Introduction
Overview
The testing-api serves as the foundational interface for managing and executing evaluations within the Supervised AI platform. It provides a standardized structure for defining test suites, executing model evaluations, and capturing performance metrics.
Designed for developers and data scientists, this API ensures that testing workflows are consistent across different models and environments, enabling high-fidelity quality assurance for AI-driven applications.
Core Objectives
The primary goal of the testing-api is to streamline the validation phase of the AI lifecycle. It achieves this through three core pillars:
- Standardization: Providing a uniform schema for test cases and results to ensure compatibility across the Supervised AI ecosystem.
- Automation: Enabling programmatic triggers for testing suites within CI/CD pipelines or model training workflows.
- Reliability: Delivering precise, reproducible evaluation data that helps teams make informed decisions regarding model deployment.

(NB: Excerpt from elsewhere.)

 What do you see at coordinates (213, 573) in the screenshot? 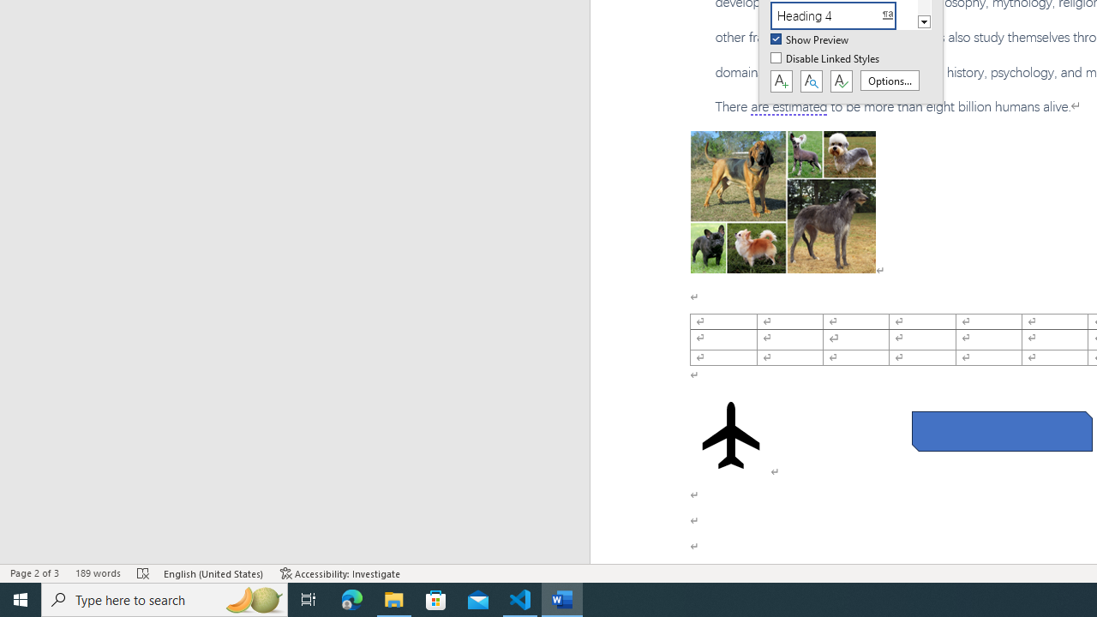
I see `'Language English (United States)'` at bounding box center [213, 573].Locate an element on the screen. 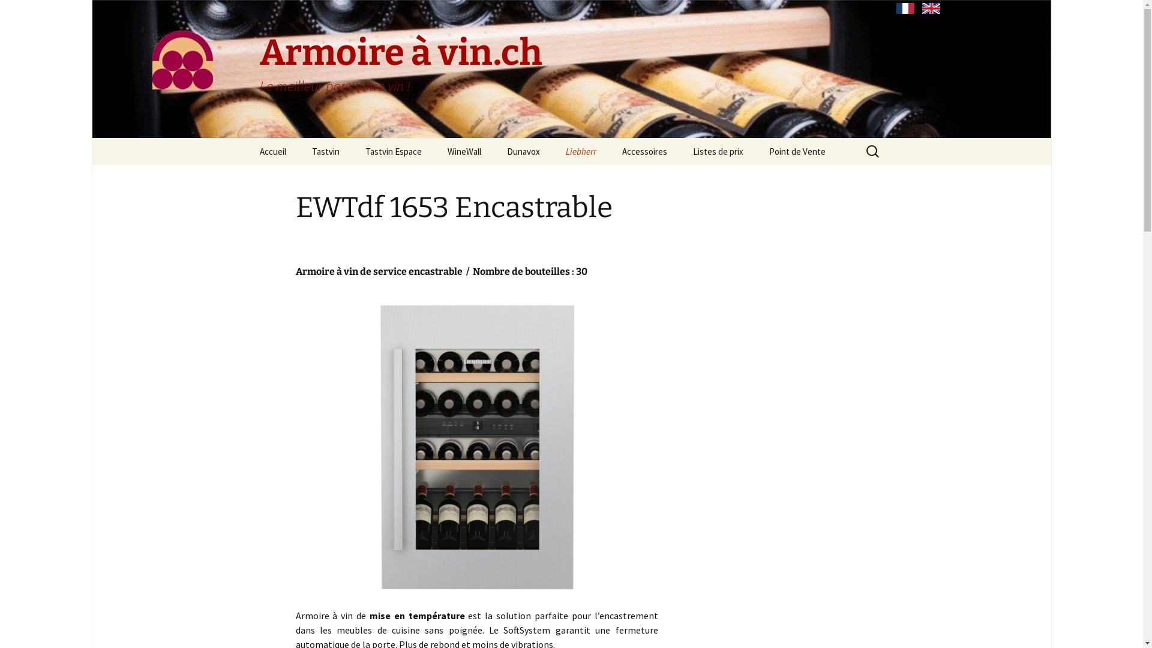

Public Interface and Integration
The API is structured to handle various testing modalities, including unit tests for model outputs, integration tests for platform workflows, and benchmarking against gold-standard datasets.
Interaction Pattern
Users typically interact with the testing-api via structured JSON requests to define test parameters and retrieve evaluation summaries.

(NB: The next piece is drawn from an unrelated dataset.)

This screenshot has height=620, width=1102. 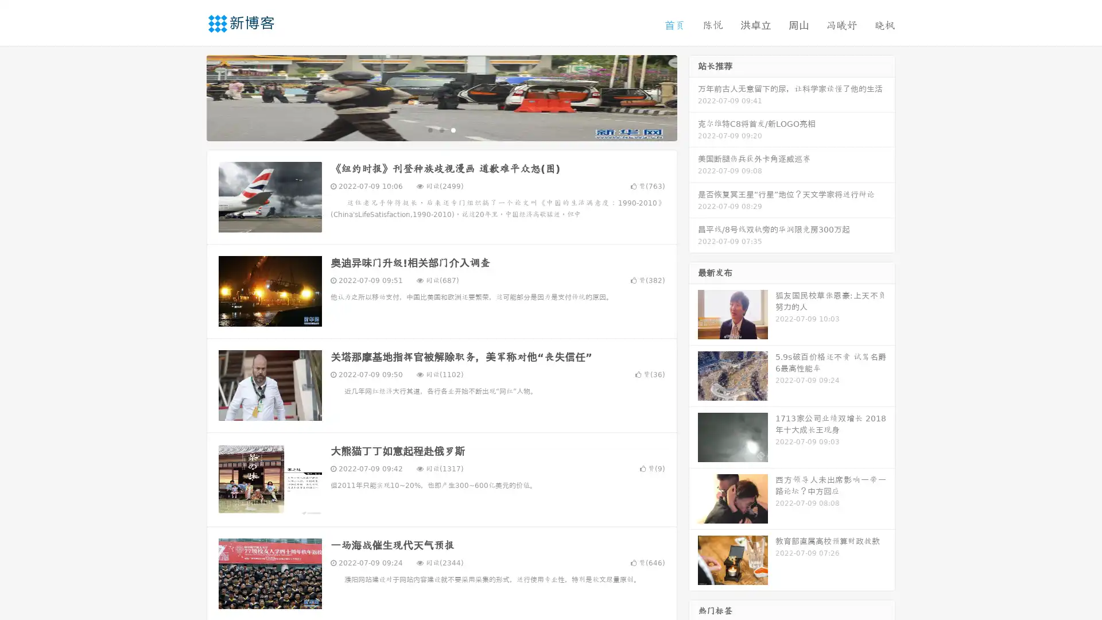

// Example: Initiating a test run
POST /v1/tests/run
{
"model_id": "sup-ai-v2-alpha",
"test_suite": "sentiment-analysis-core",
"config": {
"threshold": 0.85,
"concurrency": 10
}
}
Response Structure
The API returns detailed execution objects that include status codes, performance metrics (latency, throughput), and evaluation scores (accuracy, F1-score, etc.).
// Example: Evaluation Result
{
"test_id": "test_88291",
"status": "completed",
"results": {
"accuracy": 0.94,
"avg_latency_ms": 120
},
"timestamp": "2023-10-27T10:00:00Z"
}
Role in the Supervised AI Platform
Within the broader Supervised AI platform, the testing-api acts as the bridge between model development and production readiness. By centralizing the testing logic, it allows the platform to maintain a "source of truth" for model performance, which can be queried by the dashboard for visualization or by deployment services for automated gating.